Gold bulls making a fresh attempt to conquer $1300 mark


   •  Global trade war fears trigger a wave of risk-aversion trade and boosted safe-haven demand.
   •  Sliding US bond yields provides an additional boost and supportive of the up-move.
   •  A goodish pickup in the USD demand seemed to be the only factor capping additional gains.

Gold reversed an early dip to the $1293 support area and has now jumped to fresh session tops, with bulls making a fresh attempt to lift it back above the $1300 mark. 

A fresh wave of global risk aversion trade, as depicted by a sea of red across European equity markets, underpinned demand for traditional safe-haven assets and was seen as one of the key factors behind a modest rebound. 

Investors turned cautious ahead of the G7 summit, wherein the US President Donald Trump is expected to face backlash over his decision to impose hefty tariffs on steel and aluminium imports and cause a deep diplomatic split between the key allies, raising the risk of a full-blown global trade war.

The risk-off mood was evident from the ongoing retracement slide in the US Treasury bond yields, which provided an additional boost to the non-yielding yellow metal and further collaborated to a modest uptick over the past hour or so.

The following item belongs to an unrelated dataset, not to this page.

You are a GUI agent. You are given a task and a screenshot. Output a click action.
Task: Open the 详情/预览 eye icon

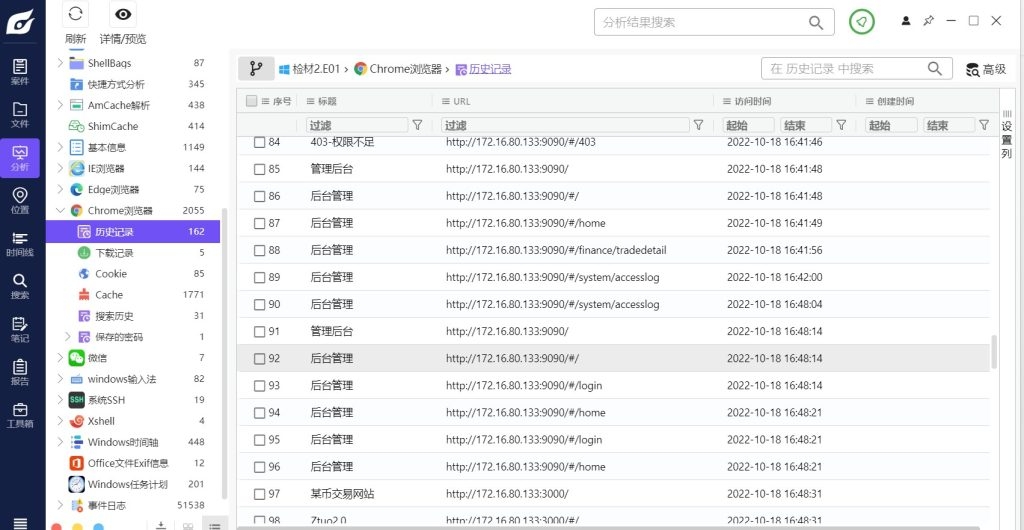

The positive factors, to a larger extent, were negated by a goodish pickup in the US Dollar demand, which might continue to contribute towards keeping a lid on any meaningful up-move for dollar-denominated commodities - like gold.

Technical levels to watch

Any subsequent strong up-move beyond the $1300 handle is likely to confront resistance near the very important 200-day SMA, around the $1307-08 region, above which the metal seems to head towards testing $1314-15 intermediate resistance en-route $1321-23 supply zone.

On the flip side, $1293-92 area might continue to protect the immediate downside, which if broken could accelerate the slide towards $1287-85 support area before the commodity eventually drops to retest multi-month low level of $1282, set on May 21st.